Por essa ocasião desenha o "Ex-Libris" e o "Emblema" para a Biblioteca Nacional recém-inaugurada com a reforma da Avenida Central, atual Rio Branco, e que são utilizados até hoje para identificar seu monumental e precioso acervo. Expõe objetos e vasos de cerâmica em 1903, em uma mostra de suas obras em São Paulo, atraindo o industrial Américo Ludolf, cuja fábrica no Rio industrializava cerâmica e vidro, conseguindo concretizar muitos dos seus projetos. Em 1904, ganha medalha de ouro na Exposição de St. Louis (EUA) com o quadro "A Recompensa de São Sebastião".

Volta a Paris em 1905, e executa as obras de decoração do Teatro Municipal do Rio de Janeiro - pano de boca, "plafond" e friso proscênico a convite do prefeito Pereira Passos. Em 1911 executa dois grandes painéis para a Biblioteca Nacional. Em 1922 desenha três selos para o 10 Centenário da Independência do Brasil, e executa um tríptico para a decoração do Conselho Municipal do Rio de Janeiro, intitulado "Deveres da Cidade".

Em 24, realiza o painel existente na Assembléia Legislativa do Distrito Federal, atual Câmara dos Deputados, na Praça XV, intitulado "Assinatura da Constituinte de 1881".

Entre setembro e outubro de 26 faz nova exposição de "Arte Decorativa Aplicada às Indústrias" em uma famosa galeria de Arte no Rio de Janeiro.

Nos anos 27/28, inicia sua fase de paisagens impressionistas "Período de Teresópolis"."... sob a luz tropical ainda indomada da nossa pintura, Visconti é um conquistador de atmosfera. E aquela ciência da luz e do colorido que aprendeu em França vai servi-lo agora para dominar o vapor atmosférico, sua grande contribuição à nossa pintura". (Mario Pedrosa).

Em 1931 é convidado a redesenhar o brasão da cidade do Rio de Janeiro, cuja idéia inicial permanece até hoje, e em 34 começa a lecionar no curso de extensão universitária que funcionava junto à Escola Politécnica, já Universidade do Brasil, um curso de arte decorativa nos moldes daquele de Grasset em Paris.
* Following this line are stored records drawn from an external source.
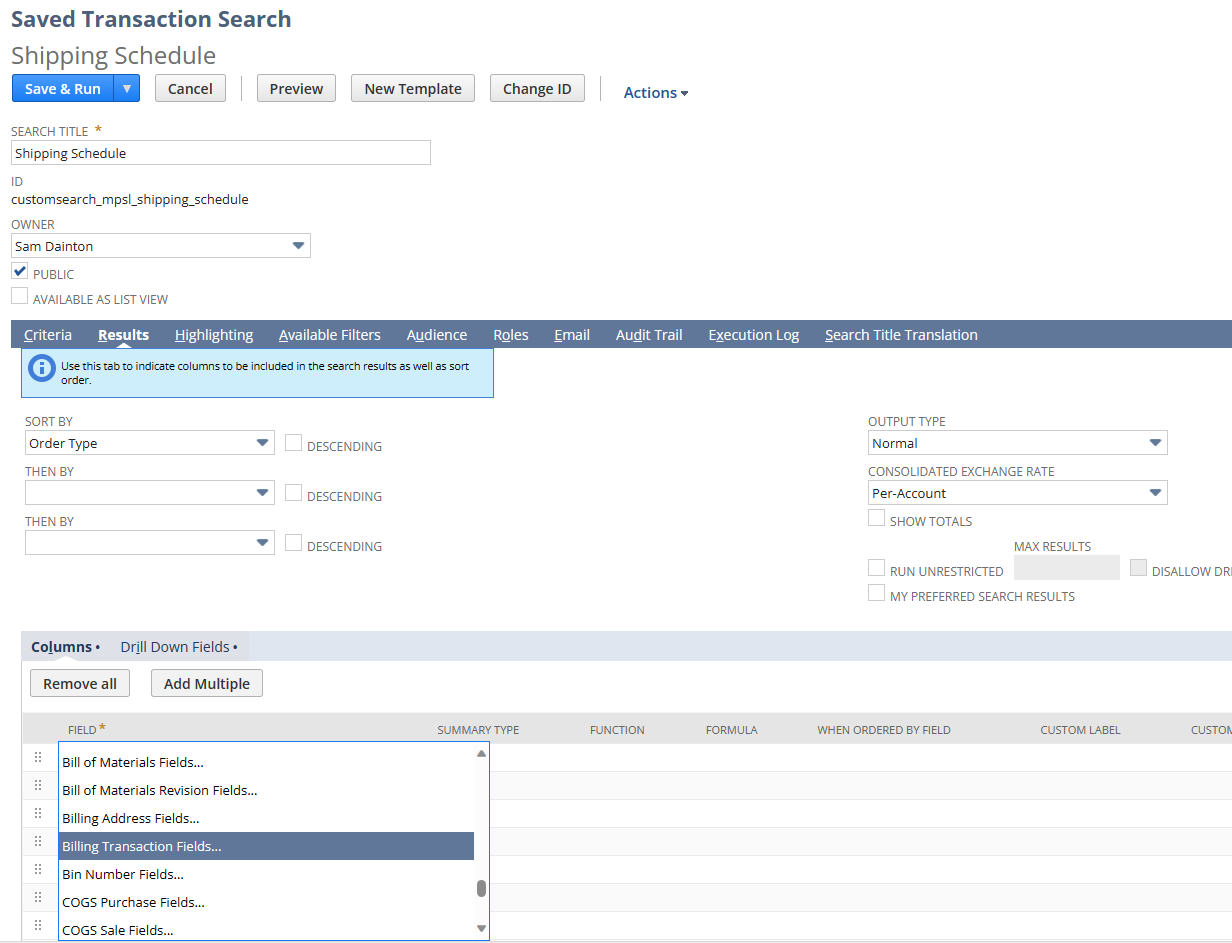Switch to the Highlighting tab
Image resolution: width=1232 pixels, height=943 pixels.
(x=213, y=334)

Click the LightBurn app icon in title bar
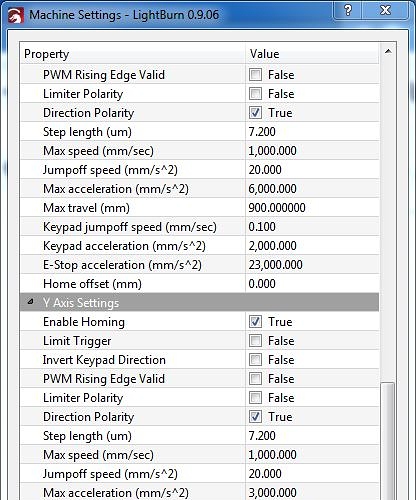tap(16, 16)
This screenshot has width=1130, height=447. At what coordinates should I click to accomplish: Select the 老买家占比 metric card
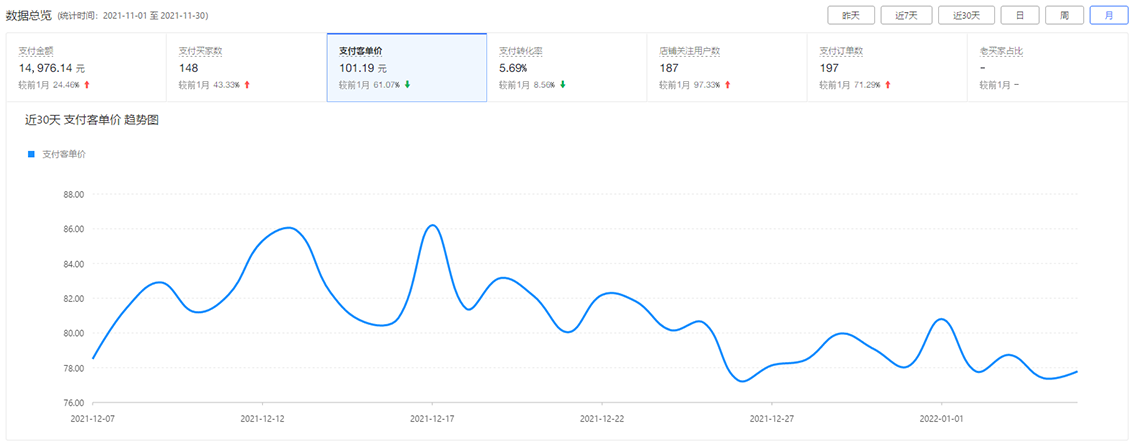click(x=1047, y=68)

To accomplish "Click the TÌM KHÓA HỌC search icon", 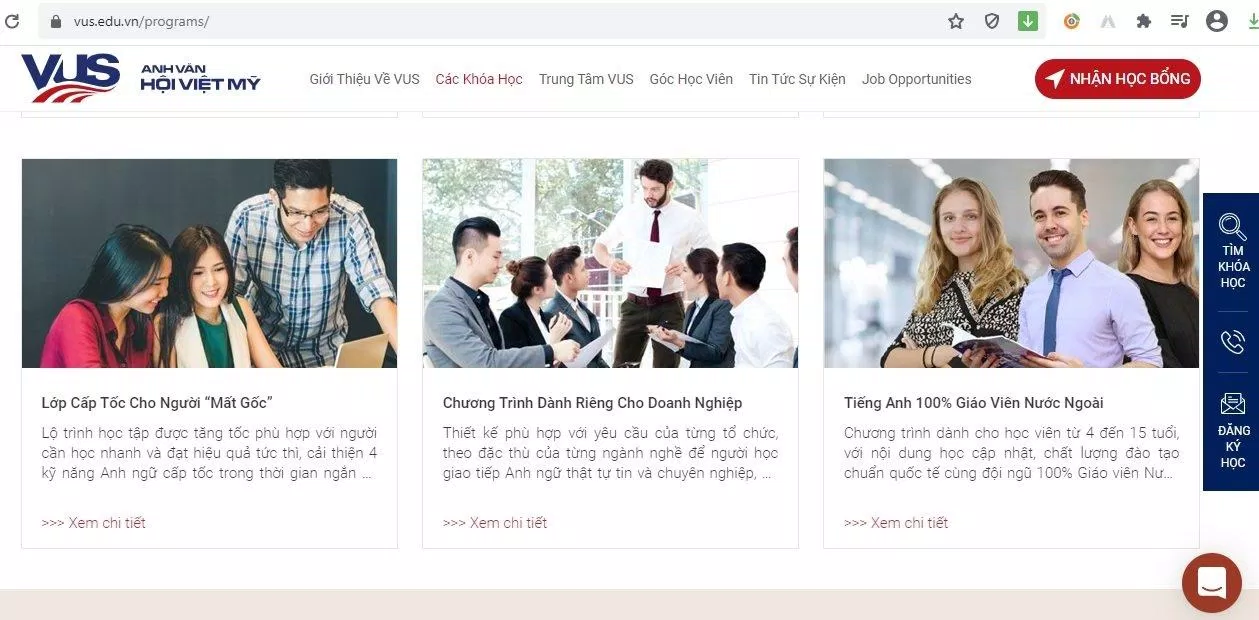I will [x=1233, y=226].
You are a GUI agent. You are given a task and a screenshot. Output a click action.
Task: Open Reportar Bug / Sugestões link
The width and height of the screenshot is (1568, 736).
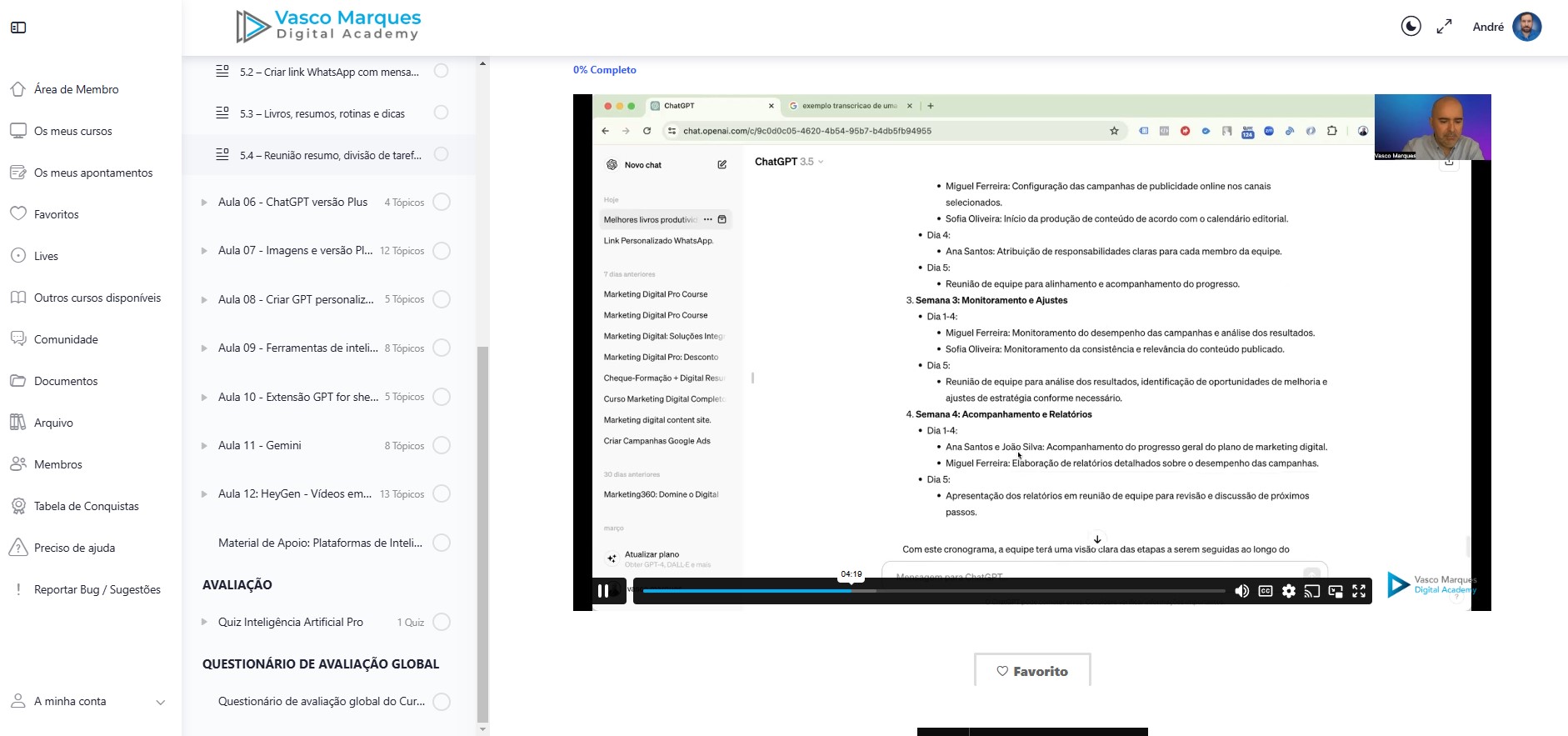(97, 589)
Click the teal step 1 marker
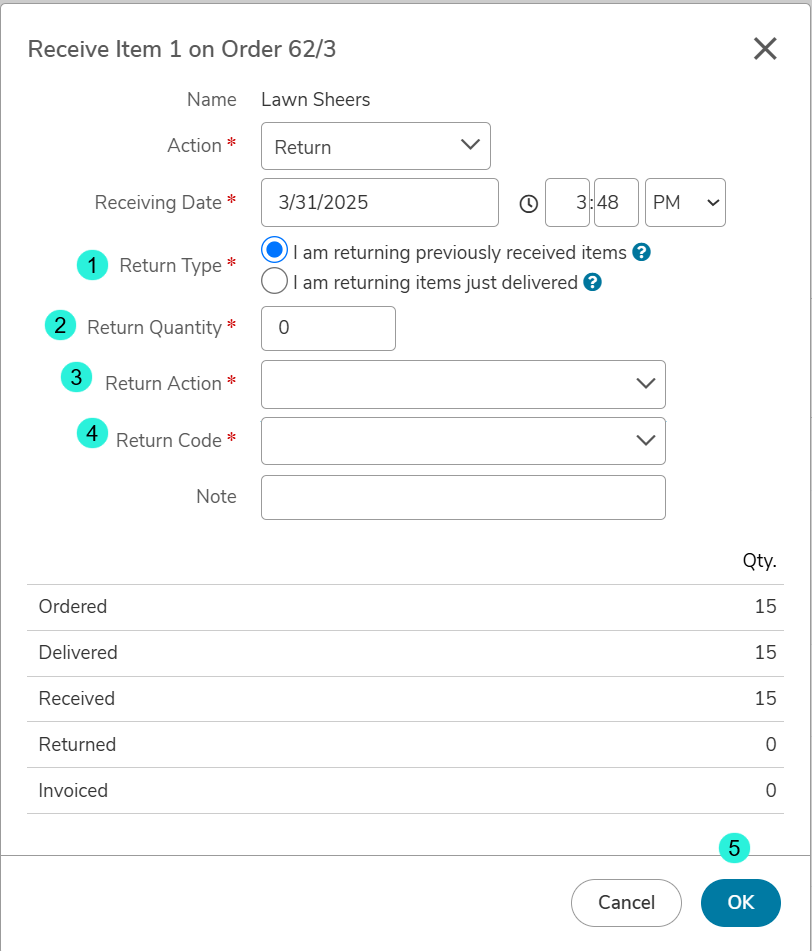 [92, 265]
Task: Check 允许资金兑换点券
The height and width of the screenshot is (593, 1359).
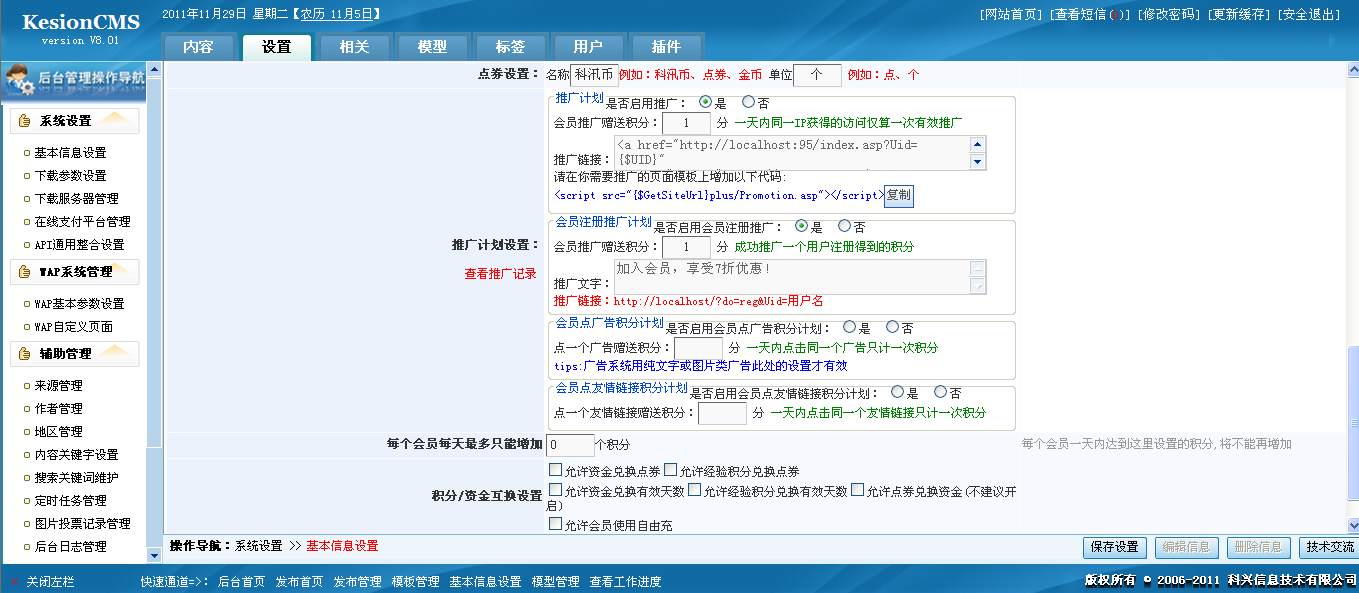Action: (554, 470)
Em 36, termina o trabalho do Teatro Municipal e deixa de dar aulas no curso de "Artes Decorativas".

Em 1944, termina seu último trabalho: "As Três Marias". Falece a 15 de outubro do mesmo ano, em sua residência na Ladeira dos Tabajaras 155, Copacabana.

Suas obras figuram em mãos de renomados colecionadores e pinacotecas em todo o Brasil, e em algumas no exterior, sendo que seus mais importantes trabalhos fazem parte da "Sala Visconti", acervo permanente do Museu Nacional de Belas Artes no Rio de Janeiro.

"A Arte Decorativa é a procura do belo nos objetos usuais e não deve deter-se, nem em definição, nem em particulares. Só quando estamos em decadência nos preocupamos com o acessório, em detrimento do principal". (Eliseu Visconti).